Selected excerpt »
-- Opening Marker --
Immediately, tracks were apparent. I put them at probably Friday or even Saturday, but none of them were today. I supposed that was a good sign. We skipped plenty of possibly productive holes; I just wanted to get to where we knew they were and try to set Ash on a fish. At one point, S Branch hit such a clog of trees it forced itself to split. The amount and sheer size of the lumber that had piled up was nothing short of amazing. I mean, this is a crick that 95% of the year, I’d not think twice about my son playing in with minimal supervision. It’s mostly just a slow roll to a trickle. But when it sets loose, my god. Some of the trees were easily 50’ tall and 2’ wide and it seemed there was near a hundred of them.
-- Closing Marker --
Data listing »
-- Opening Marker --
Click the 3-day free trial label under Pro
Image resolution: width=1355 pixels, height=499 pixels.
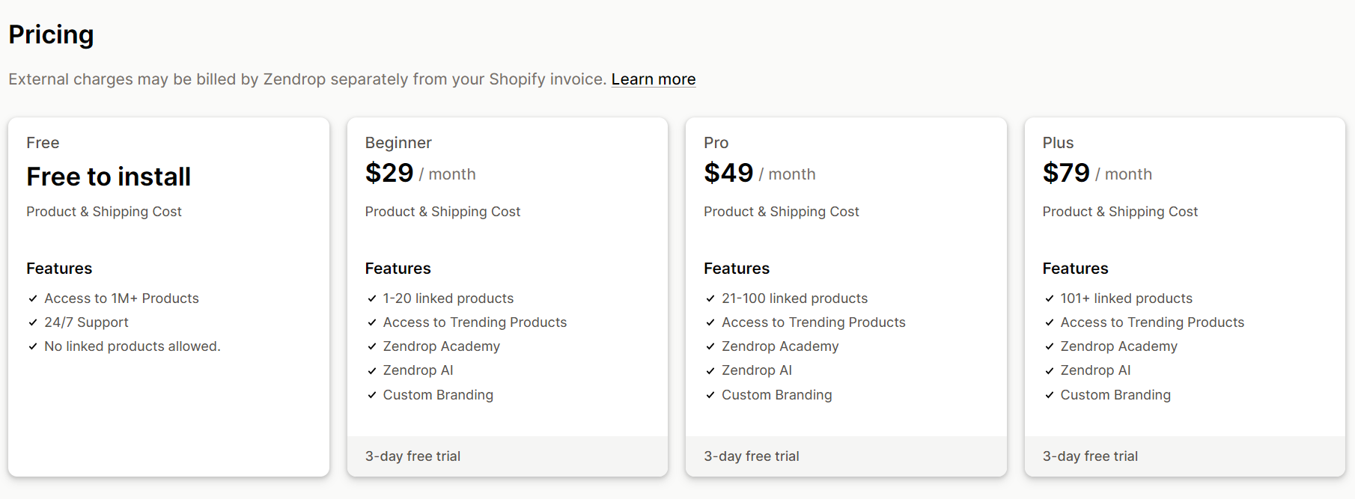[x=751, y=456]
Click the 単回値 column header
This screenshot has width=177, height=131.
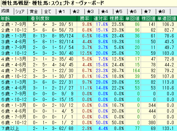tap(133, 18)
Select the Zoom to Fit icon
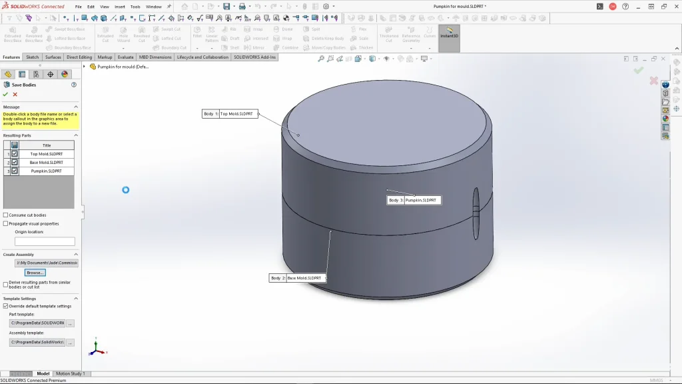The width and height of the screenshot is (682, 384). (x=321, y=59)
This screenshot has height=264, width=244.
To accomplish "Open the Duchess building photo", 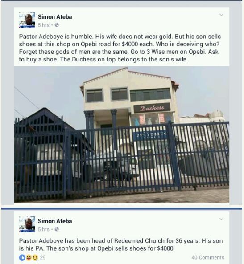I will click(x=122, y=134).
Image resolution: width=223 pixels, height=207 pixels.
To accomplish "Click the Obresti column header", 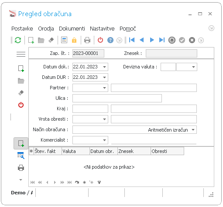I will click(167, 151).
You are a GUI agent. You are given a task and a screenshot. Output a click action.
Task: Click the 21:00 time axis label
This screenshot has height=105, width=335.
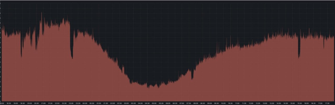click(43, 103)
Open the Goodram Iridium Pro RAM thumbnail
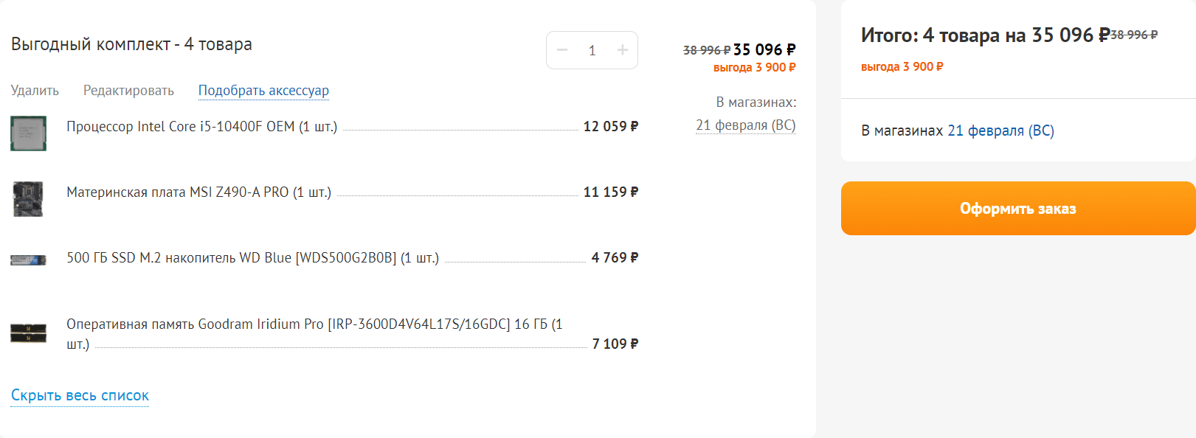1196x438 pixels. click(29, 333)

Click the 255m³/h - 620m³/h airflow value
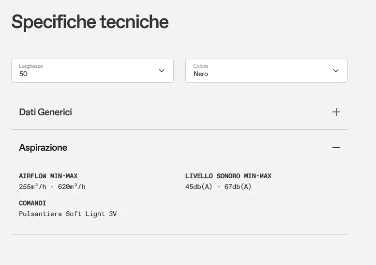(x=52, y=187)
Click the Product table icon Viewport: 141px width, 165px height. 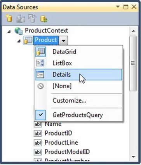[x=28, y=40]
-- Closing Marker --
-- Opening Marker --
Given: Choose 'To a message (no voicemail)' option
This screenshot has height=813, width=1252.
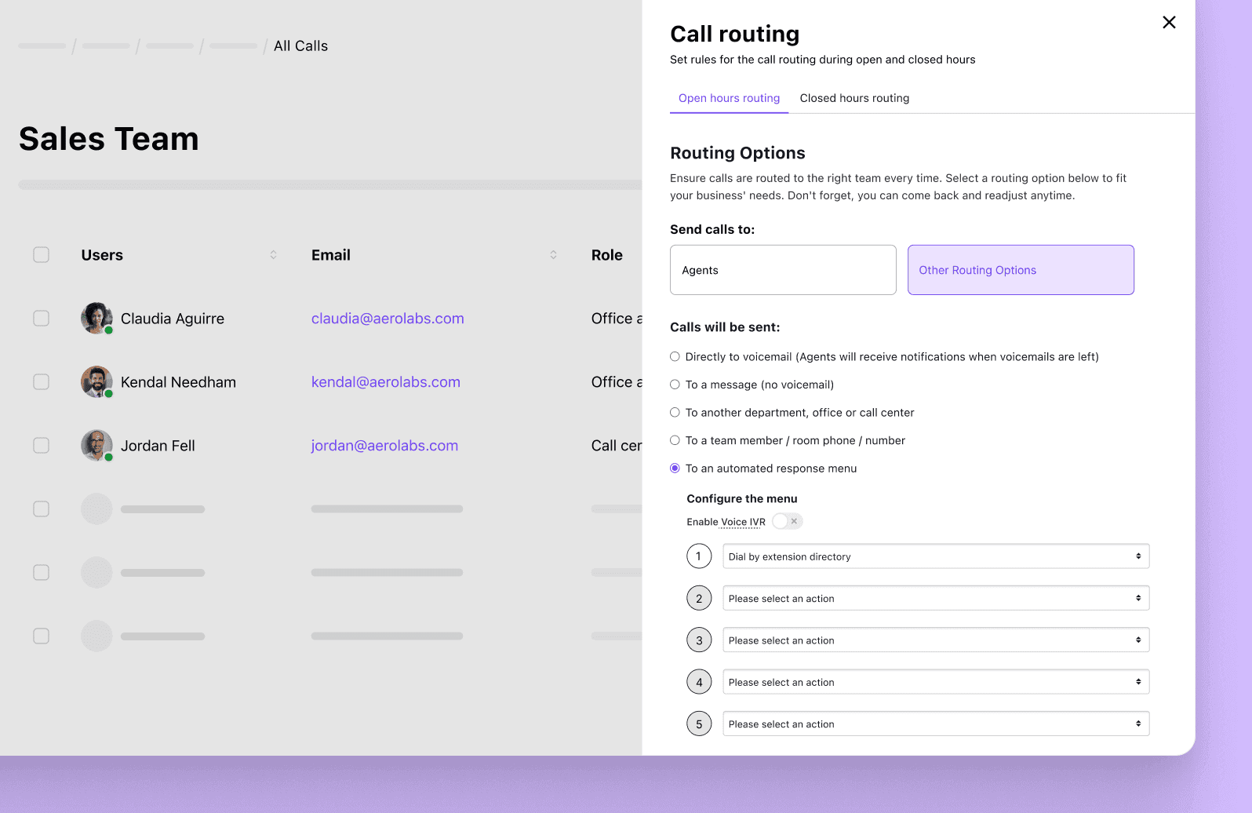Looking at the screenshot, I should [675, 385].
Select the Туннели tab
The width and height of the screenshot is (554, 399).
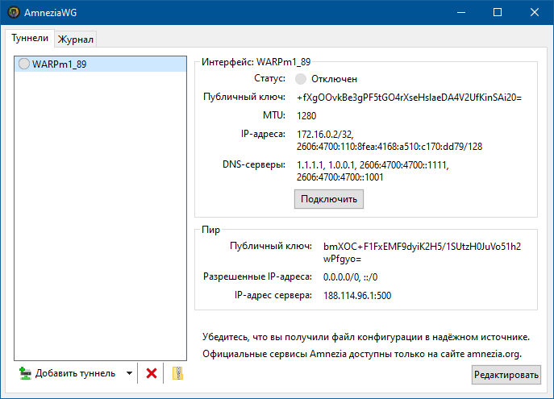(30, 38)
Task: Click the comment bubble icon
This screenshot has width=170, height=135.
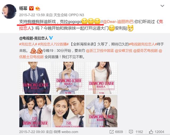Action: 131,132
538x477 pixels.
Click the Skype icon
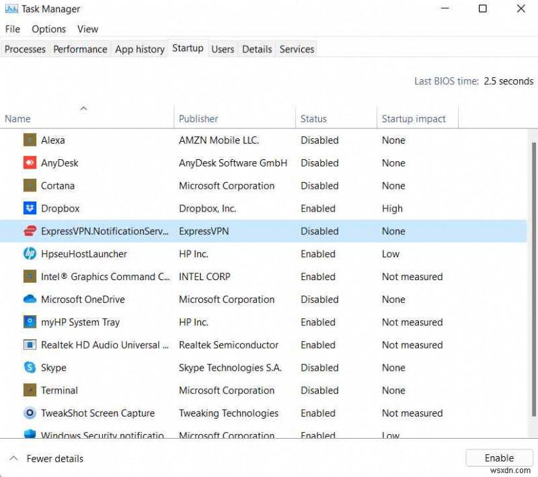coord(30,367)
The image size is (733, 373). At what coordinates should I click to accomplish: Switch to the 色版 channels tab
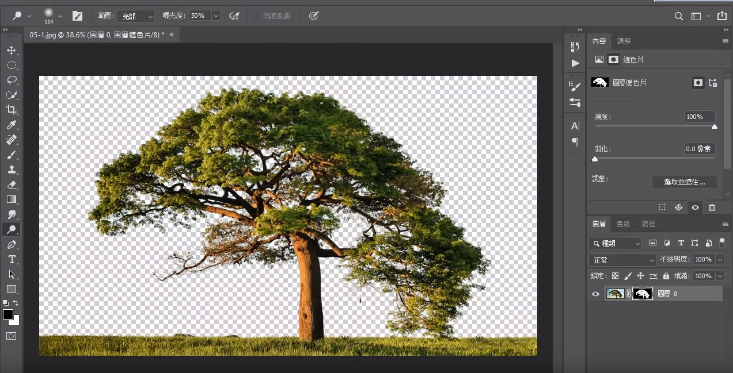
-- Closing Marker --
-- Opening Marker --
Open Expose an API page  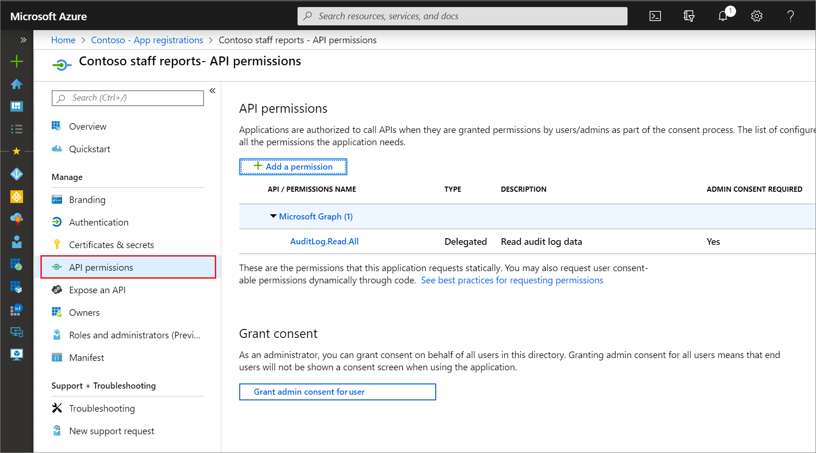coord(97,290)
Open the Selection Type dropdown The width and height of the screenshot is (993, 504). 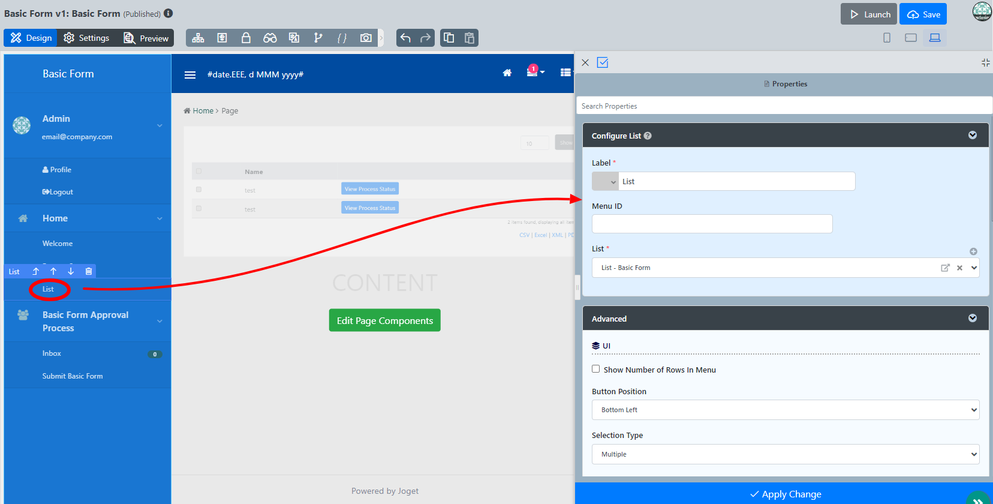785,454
-- Closing Marker --
Exercise directions »
In the creek passage, what forced S Branch to split? None of the data is needed here.

Written response »
A clog of trees forced S Branch to split.